■ PROBLEM DETAILS
Would you transcribe the listing that follows word for word, skipping pictures?

■ MATERIAL SUPPLIED
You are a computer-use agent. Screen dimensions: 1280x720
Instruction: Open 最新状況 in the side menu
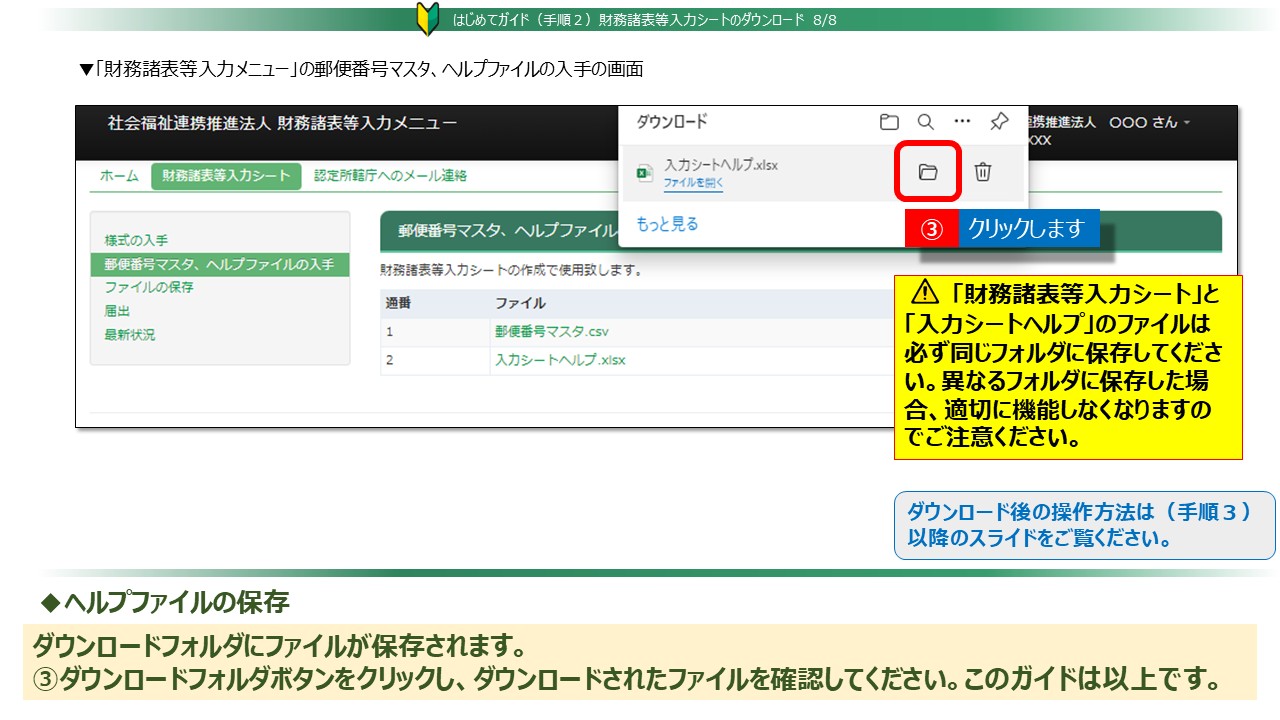click(130, 335)
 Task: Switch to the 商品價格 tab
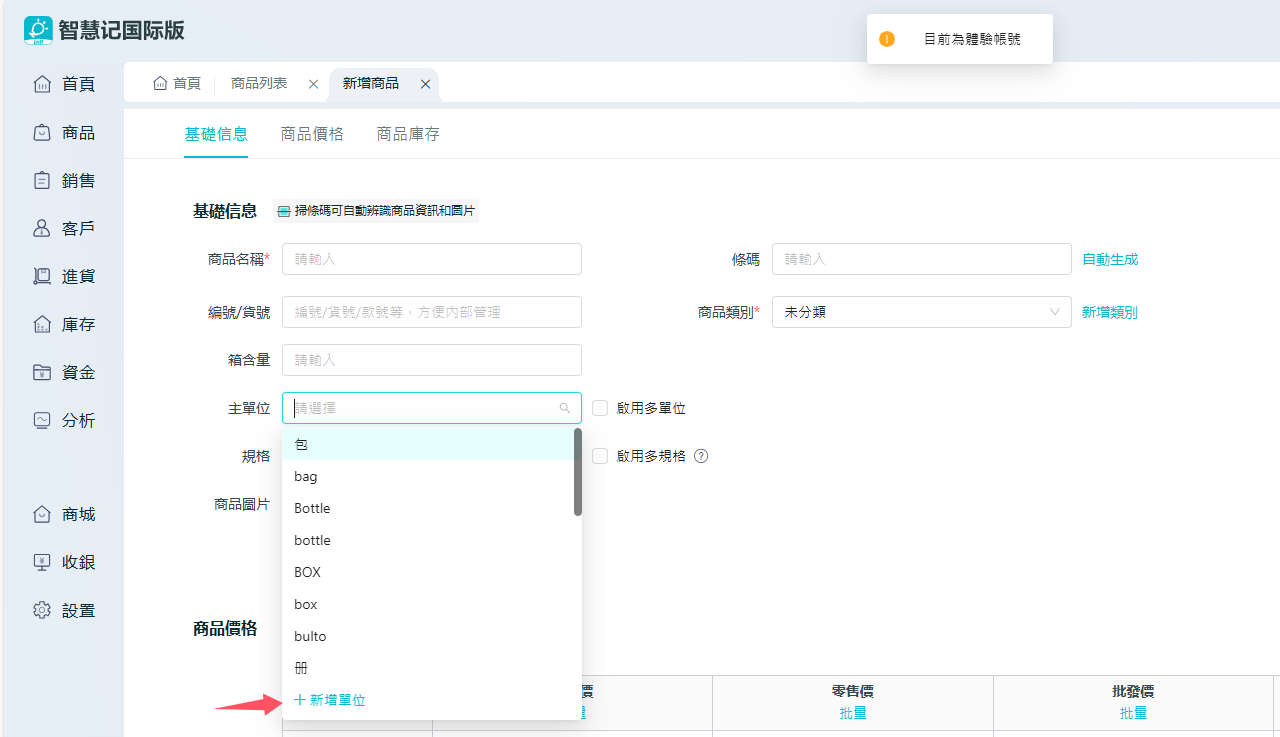(312, 134)
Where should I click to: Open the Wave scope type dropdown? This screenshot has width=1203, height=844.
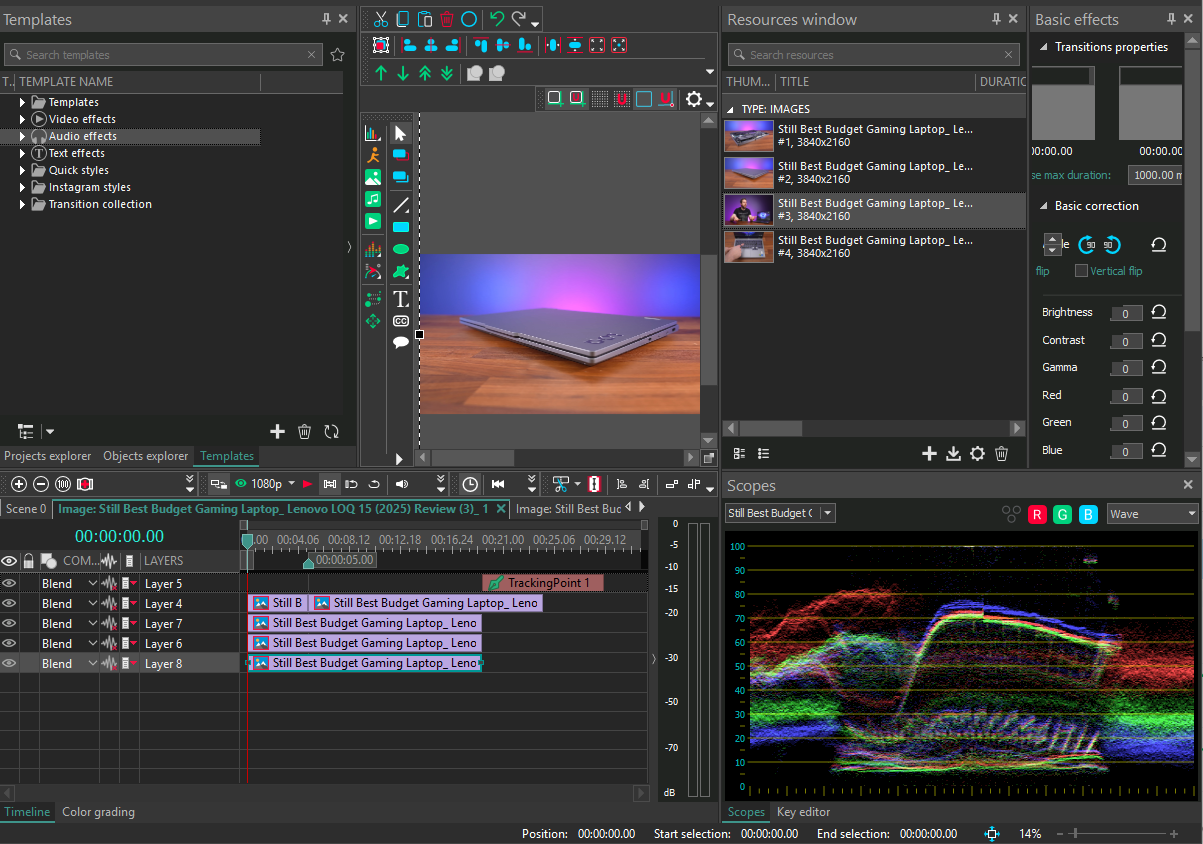1152,514
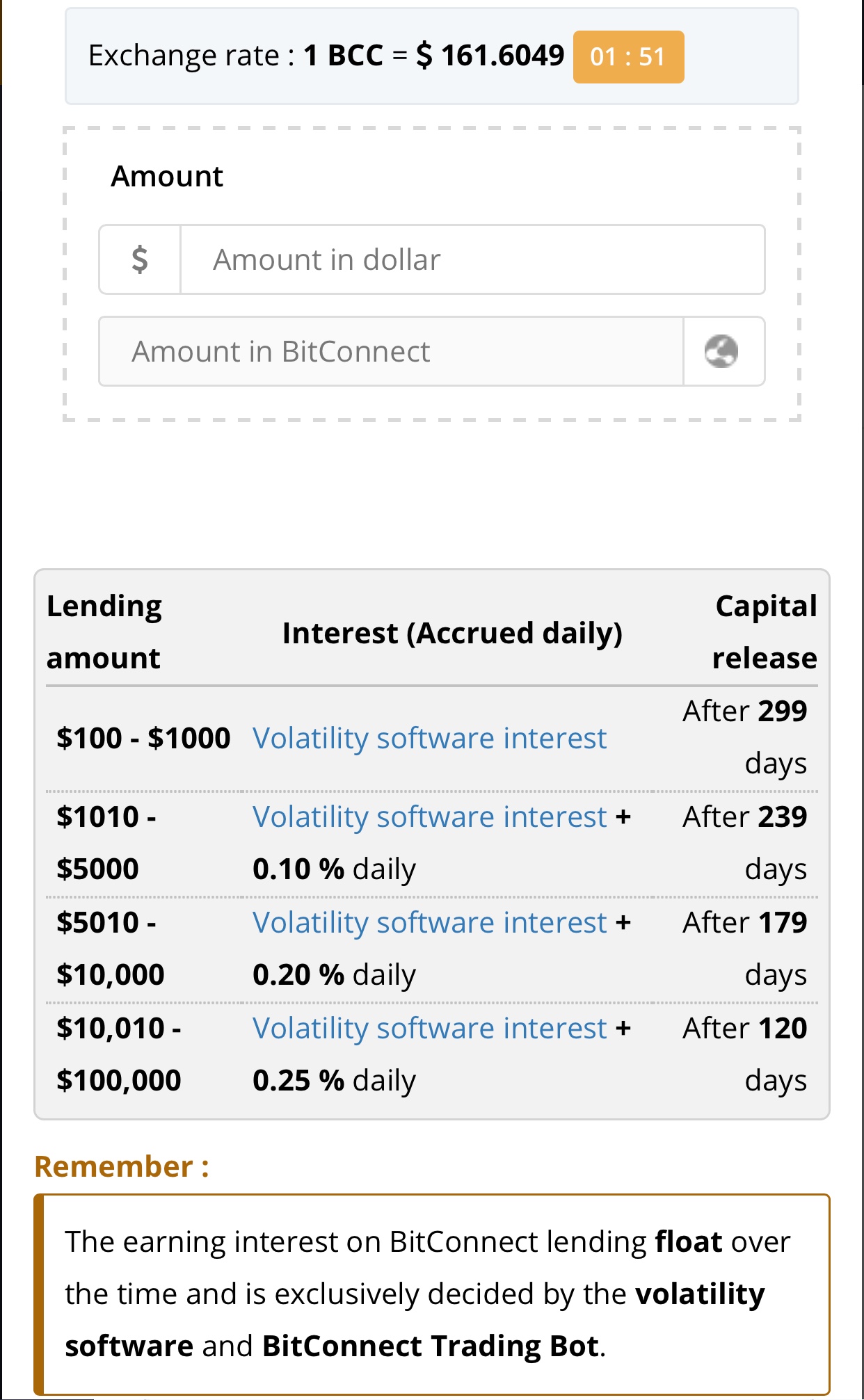This screenshot has height=1400, width=864.
Task: Click the After 299 days capital release cell
Action: [x=744, y=737]
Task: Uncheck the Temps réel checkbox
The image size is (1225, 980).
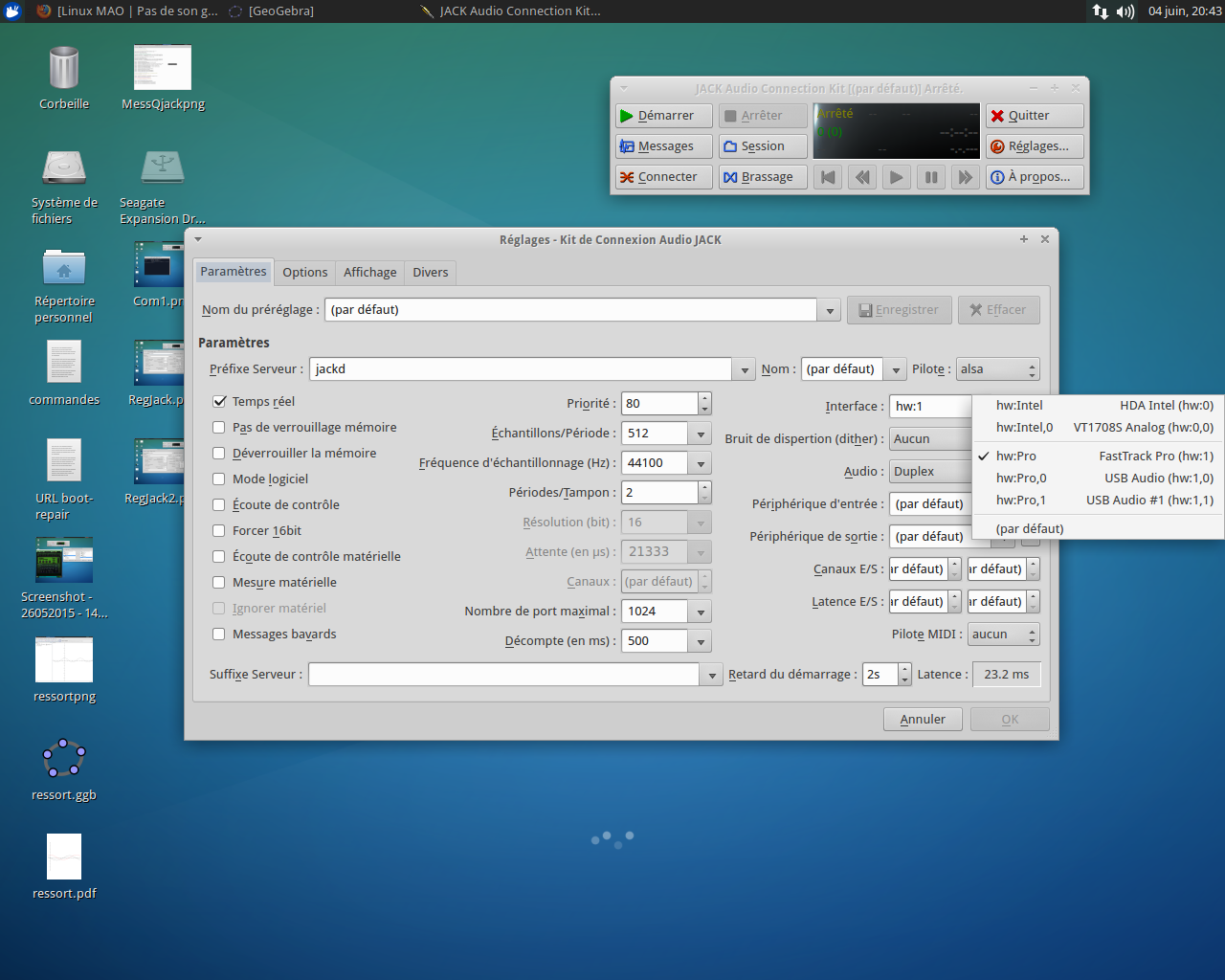Action: point(219,402)
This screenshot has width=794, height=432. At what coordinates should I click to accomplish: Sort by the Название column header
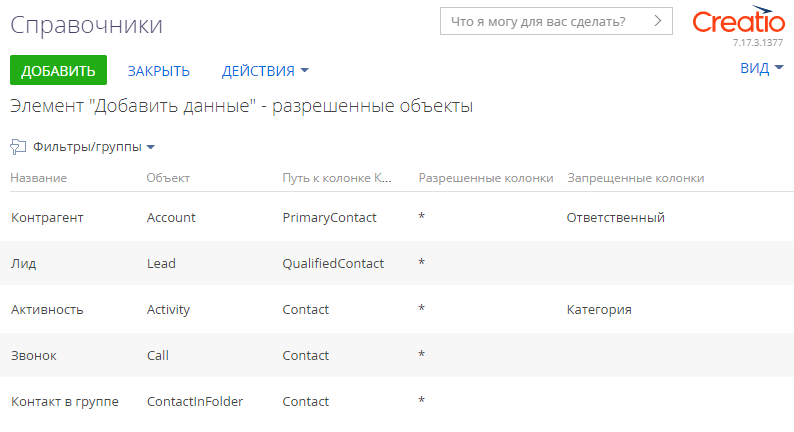click(x=38, y=178)
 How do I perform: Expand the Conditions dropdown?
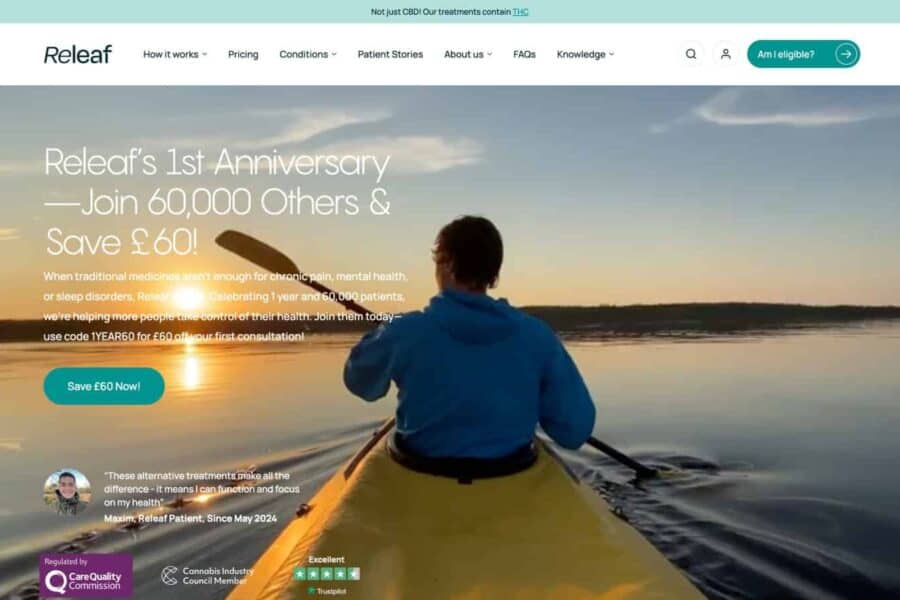pos(308,54)
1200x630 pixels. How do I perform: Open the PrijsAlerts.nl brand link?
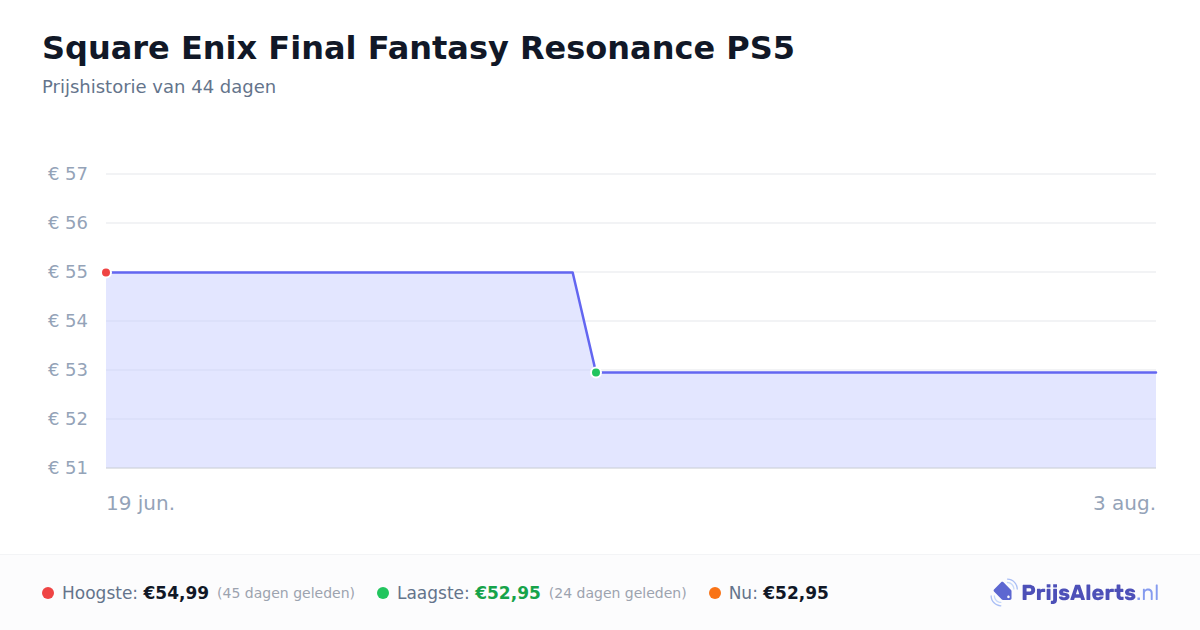(1075, 593)
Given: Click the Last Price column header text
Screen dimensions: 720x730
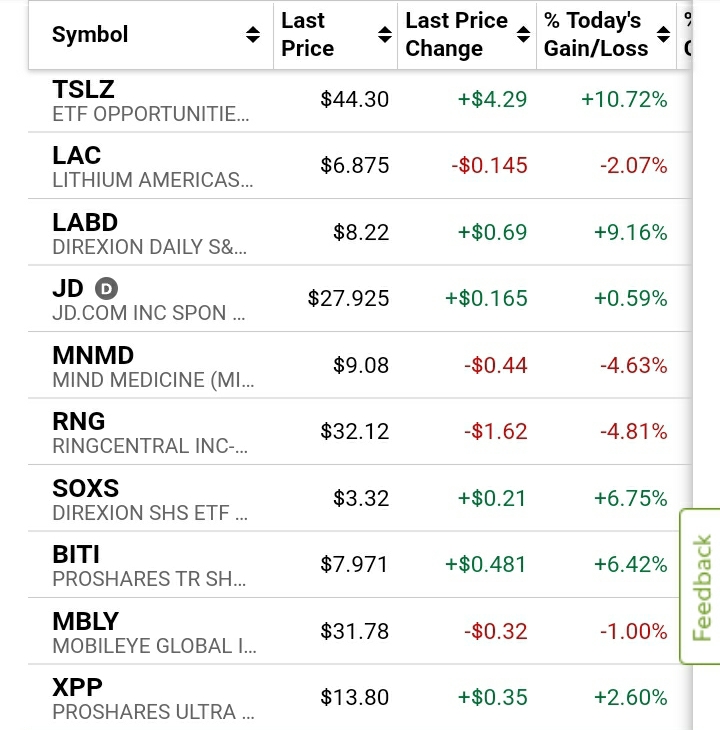Looking at the screenshot, I should pyautogui.click(x=307, y=35).
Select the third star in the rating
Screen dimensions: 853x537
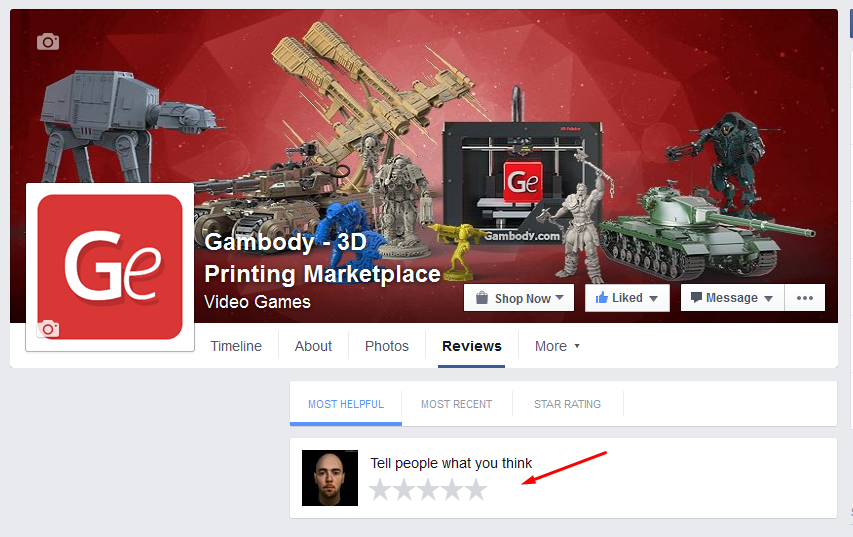428,490
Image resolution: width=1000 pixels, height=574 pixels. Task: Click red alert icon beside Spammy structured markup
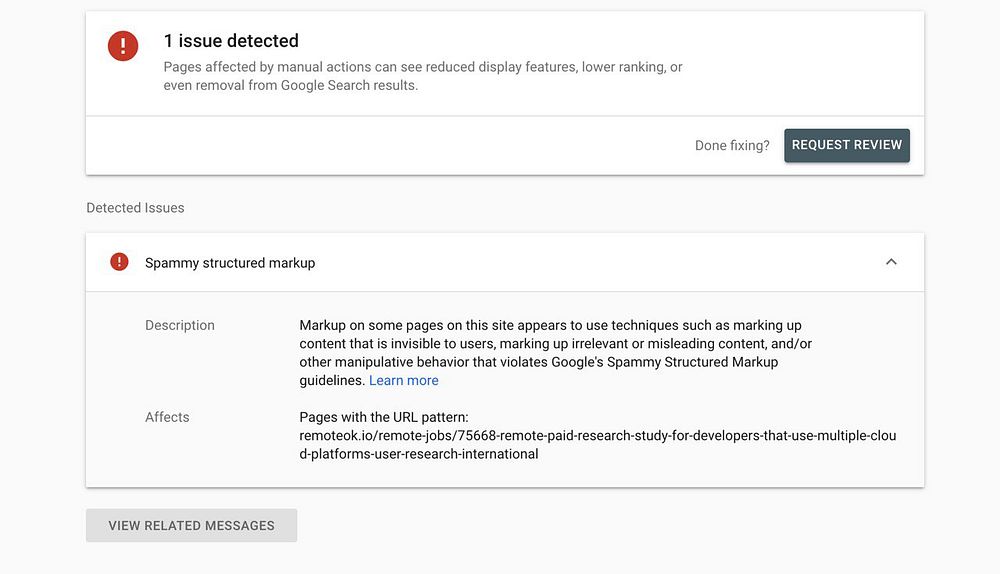click(119, 262)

■ RESULT OF THIS EXERCISE
You are a computer-use agent. Screen dimensions: 1280x720
Instruction: Open 最新状況 in the side menu
click(130, 335)
 Task: Switch to the 商品價格 tab
(312, 134)
Where should I click to: Open the Wave scope type dropdown? This screenshot has width=1203, height=844.
1152,514
This screenshot has height=1400, width=864.
Task: Click the After 299 days capital release cell
Action: [x=744, y=737]
Task: Uncheck the Temps réel checkbox
The image size is (1225, 980).
Action: point(219,402)
This screenshot has width=794, height=432. At what coordinates should I click to accomplish: Sort by the Название column header
click(x=38, y=178)
 How do I perform: Expand the Conditions dropdown?
pos(308,54)
1200x630 pixels. How do I perform: Open the PrijsAlerts.nl brand link?
(1075, 593)
Given: Click the Last Price column header text
Screen dimensions: 720x730
Looking at the screenshot, I should pyautogui.click(x=307, y=35).
Select the third star in the rating
Screen dimensions: 853x537
428,490
Image resolution: width=1000 pixels, height=574 pixels. Task: Click red alert icon beside Spammy structured markup
click(119, 262)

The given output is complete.